Les associations de quartier, entre cohésion et contre-pouvoir

La rue des Agges s’est transformée. De nouvelles constructions, de nouveaux habitants et une mobilité bouleversée marquent ce coin de Bulle d’où émerge une envie d’association de quartier. ANTOINE VULLIOUD

PAR YANN GUERCHANIK

Les quartiers se transforment au gré des constructions et des voies de communication. Certains en deviennent méconnaissables. Dans les grandes villes, le fonctionnement bureaucratique et centralisé de l’administration rend complexe le lien avec les habitants. Face à ces phénomènes d’urbanisation, les associations de quartier sont apparues comme une réponse possible. Mais ces associations ne se ressemblent pas toutes.

A Bulle, une association de quartier pourrait voir le jour du côté de la rue des Agges (La Gruyère du 1er février). L’avenir dira quel en sera le visage. Les motivations qui entraînent les habitants dans ce genre d’aventure varient en effet. Il y a ceux qui souhaitent raviver la communauté, qui veulent animer leur coin de ville en organisant des fêtes, qui désirent y renforcer l’écoute, l’entraide et retrouver un peu de l’esprit du village ou de la paroisse d’antan. Pour d’autres, la chose est éminemment politique.

Un contre-pouvoir

Certains habitants se regroupent pour faire entendre leur voix. Ils ambitionnent d’être une force de participation citoyenne dans le processus urbain. Ils veulent intervenir dans l’aménagement de la ville et influencer son devenir. Le genre d’association de quartier qui peut devenir suspecte aux yeux des autorités…

D’un côté, l’élu aurait tendance à encourager la constitution d’associations qui contribuent à la démocratisation de la vie locale. De l’autre, il craint de voir ces dernières s’approprier la représentation de la population. Autrement dit, les associations de quartier posent le problème de la représentativité et des relations entre élus et citoyens.

Cela peut aller plus loin. Lorsqu’un organisme de quartier résulte d’une volonté politique de la part d’une force d’opposition, par exemple. L’association apparaît alors comme un contre-pouvoir destiné à renverser les autorités lors des prochaines élections. A l’inverse, les autorités en place sont susceptibles de favoriser ellesmêmes la création d’associations pour que ces dernières participent au jeu politique local à leurs côtés.

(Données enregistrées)

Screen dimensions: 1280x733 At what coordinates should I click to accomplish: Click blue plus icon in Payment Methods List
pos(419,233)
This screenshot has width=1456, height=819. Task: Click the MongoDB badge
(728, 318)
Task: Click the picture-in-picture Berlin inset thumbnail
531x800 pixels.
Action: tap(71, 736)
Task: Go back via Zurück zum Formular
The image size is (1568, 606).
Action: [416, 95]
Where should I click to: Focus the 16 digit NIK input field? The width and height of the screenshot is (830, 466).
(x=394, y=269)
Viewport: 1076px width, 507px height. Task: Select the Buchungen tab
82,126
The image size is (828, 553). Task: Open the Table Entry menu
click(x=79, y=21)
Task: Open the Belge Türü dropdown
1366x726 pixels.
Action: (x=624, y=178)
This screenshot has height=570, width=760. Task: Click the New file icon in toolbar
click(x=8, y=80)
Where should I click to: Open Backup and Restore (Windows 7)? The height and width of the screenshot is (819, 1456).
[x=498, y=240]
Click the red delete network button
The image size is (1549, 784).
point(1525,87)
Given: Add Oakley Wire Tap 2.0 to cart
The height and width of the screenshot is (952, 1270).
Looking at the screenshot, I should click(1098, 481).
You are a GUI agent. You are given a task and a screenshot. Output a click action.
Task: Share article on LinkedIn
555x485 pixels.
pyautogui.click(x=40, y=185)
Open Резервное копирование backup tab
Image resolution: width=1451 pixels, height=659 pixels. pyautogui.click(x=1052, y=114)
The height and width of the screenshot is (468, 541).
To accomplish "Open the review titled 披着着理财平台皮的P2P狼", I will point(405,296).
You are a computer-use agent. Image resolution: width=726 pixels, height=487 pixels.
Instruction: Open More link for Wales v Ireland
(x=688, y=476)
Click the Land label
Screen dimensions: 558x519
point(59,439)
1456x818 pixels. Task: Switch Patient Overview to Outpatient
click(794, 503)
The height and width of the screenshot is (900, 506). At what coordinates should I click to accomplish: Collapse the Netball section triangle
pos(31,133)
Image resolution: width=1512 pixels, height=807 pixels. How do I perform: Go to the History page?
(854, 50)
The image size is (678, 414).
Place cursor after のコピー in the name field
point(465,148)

* [Les consignes]:
A – D'après le texte sur les associations de quartier, que craint l'élu de voir ces associations faire ?
B – Prolongez le texte sur les associations de quartier à partir de sa dernière phrase.

* [Ensemble des réponses]:
A – Il craint de les voir s'approprier la représentation de la population.

B –
Des intentions claires

Urbaniste de la ville de Bulle, Alexandre Malacorda connaît bien la problématique. «Lorsque je travaillais au Service d’urbanisme de Meyrin, j’ai eu affaire à deux types d’associations de quartier. Celles qui militent pour le vivre ensemble et qui visent à travailler en bonne intelligence avec les collectivités et améliorer la qualité de vie des habitants en général. Et celles qui constituent une sorte de “bras armé” pour défendre des intérêts d’ordre privé ou empêcher tout changement ou développement.»

Et le chef de département de relever: «Les premières sont toujours utiles. A Genève, de telles associations étaient intégrées aux procédures des différents projets. Leurs connaissances du tissu local étaient précieuses et enrichissantes. A l’inverse, j’ai vécu des expériences où plusieurs propriétaires se mettent ensemble dans une volonté très peu constructive et sans tenir compte des planifications supérieures.» Pour Alexandre Malacorda, il est donc essentiel que les associations possèdent «des statuts qui stipulent clairement leurs intentions». Autre expérience du côté de Fribourg, qui évolue depuis longtemps avec des associations de quartier (voir ci-dessous également). «Mes collègues du Conseil communal et moi-même entretenons de bonnes relations avec ces associations, confie Andrea Burgener Woeffray, chargée des Services d’urbanisme et architecture de la ville. Nous nous rendons à chacune de leurs assemblées annuelles. Auparavant, l’élu s’efforce de s’informer auprès de tous les dicastères sur les sujets qui touchent le quartier en question. Cela nous permet d’informer au mieux les habitants. Ce qui est très apprécié!»

Andrea Burgener Woeffray fréquentait l’association de quartier de La Neuveville avant d’être élue. «En tant qu’habitante, j’ai appris beaucoup de choses sur les projets de la ville, en lien avec la mobilité notamment.» Au sein de son département, elle n’hésite pas désormais à interpeller les associations de quartier: «Lorsque Fribourg a repris les cabines Swisscom, nous les avons contactées pour savoir si cela les intéressait. Presque toutes ont fait des propositions. Nous venons de faire de même concernant des bacs à fleurs. La ville développe des projets à leurs côtés, mais ce sont les associations qui les réalisent concrètement.»

La conseillère communale relève encore: «Cette semaine, je me rends dans mon quartier de La Neuveville pour expliquer pourquoi nous fermons le pont de Saint-Jean quelques semaines.» Les associations ne sapent-elles pas une partie des prérogatives des conseillers généraux? Après tout, ces derniers sont les représentants directs des citoyens. «Tout dépend qui est élu, rétorque Andrea Burgener Woeffray. Il se peut que beaucoup de citoyens d’un même quartier soient élus, et très peu d’un autre.»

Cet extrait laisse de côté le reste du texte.